Begin Document

Further north in the same department, another vehicle was swept away in similar circumstances, killing a man in his fifties, according to local officials.

A retired man in the neighbouring Lozere department died late Friday, apparently swept away as he was driving on a flooded mountain road. His body was found in his car more than 20 metres (yards) below on Saturday morning.

Meanwhile a man in his sixties died in Neffes, near Gap in southeastern France, after falling to the ground as he tried to unblock a pipe during heavy rains.

Southeastern France has seen multiple storms this autumn linked to abnormally high Mediterranean temperatures.

The first, in mid-September, left six dead.

Torrential rain closed road and rail links along the Italian Riviera on Saturday as storms that have killed five people this week returned to batter the north of the country.

The unusually extreme weather was feared to have claimed another victim when a car was swept off the road by a torrent of water at Mignangeo near Genoa, the main city in a coastal area known for its usually benign year-round climate.

Genoa mayor Marco Doria urged residents not to use their cars as workers battled to make roads around the city safe for use after 139 millimetres (five and a half inches) of rain fell on the area in a matter of hours.

"The situation is very difficult, very serious," Doria said. "The call is to stay at home. That is not to be alarmist, it is prudent."

Drivers were advised to avoid both the A10 motorway that runs from the French border along the coast to Genoa and the A7, which links Genoa with Milan.

Rail services along the coast were also disrupted and there were numerous delays and cancellations of flights in and out of Genoa airport, including a private one due to transport the Albania football squad to the city for a match with Italy on Tuesday.

Floods and landslides earlier this week caused damage estimated at more than 100 million euros ($125 million), as well as five deaths, some of which have been blamed on poor infrastructure.

A total of nine people have died in weather-related accidents in northern Italy in the last month.

End Document
Begin Data records

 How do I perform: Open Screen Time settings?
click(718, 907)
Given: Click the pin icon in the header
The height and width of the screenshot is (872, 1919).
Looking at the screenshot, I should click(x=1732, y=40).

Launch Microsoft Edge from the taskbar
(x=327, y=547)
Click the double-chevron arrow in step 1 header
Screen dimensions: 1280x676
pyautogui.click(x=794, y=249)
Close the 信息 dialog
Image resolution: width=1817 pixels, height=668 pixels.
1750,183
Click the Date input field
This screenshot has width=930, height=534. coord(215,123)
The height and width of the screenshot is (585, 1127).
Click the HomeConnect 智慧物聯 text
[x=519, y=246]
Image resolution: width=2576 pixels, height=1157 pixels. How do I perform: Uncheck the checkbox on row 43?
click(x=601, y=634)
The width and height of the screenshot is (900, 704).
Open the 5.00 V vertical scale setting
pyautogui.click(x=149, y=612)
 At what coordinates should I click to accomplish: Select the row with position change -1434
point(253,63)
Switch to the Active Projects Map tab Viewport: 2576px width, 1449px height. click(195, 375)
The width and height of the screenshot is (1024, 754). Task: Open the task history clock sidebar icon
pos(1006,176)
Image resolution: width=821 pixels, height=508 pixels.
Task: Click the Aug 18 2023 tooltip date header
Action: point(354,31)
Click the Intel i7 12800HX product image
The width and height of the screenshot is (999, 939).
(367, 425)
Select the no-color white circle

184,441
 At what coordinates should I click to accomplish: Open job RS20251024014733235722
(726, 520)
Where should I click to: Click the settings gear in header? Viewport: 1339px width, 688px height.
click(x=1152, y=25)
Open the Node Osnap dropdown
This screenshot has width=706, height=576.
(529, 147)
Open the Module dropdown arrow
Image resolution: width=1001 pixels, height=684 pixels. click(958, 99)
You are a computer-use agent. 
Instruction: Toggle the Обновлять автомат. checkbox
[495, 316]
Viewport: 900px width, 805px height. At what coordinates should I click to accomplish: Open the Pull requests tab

End Data records

● Tasks to perform:
• A. Using the flooding article, answer these:
(i) How many people died in the first storm, in mid-September?
(ii) How much rain fell on the Genoa area in a matter of hours?
(iii) Which motorway links Genoa with Milan?
• B. Quote the flooding article word for word from "Southeastern France has" to "of the country.".

● Task-by-task answers:
• A.
(i) Six
(ii) 139 millimetres (five and a half inches)
(iii) The A7

• B.
Southeastern France has seen multiple storms this autumn linked to abnormally high Mediterranean temperatures.

The first, in mid-September, left six dead.

Torrential rain closed road and rail links along the Italian Riviera on Saturday as storms that have killed five people this week returned to batter the north of the country.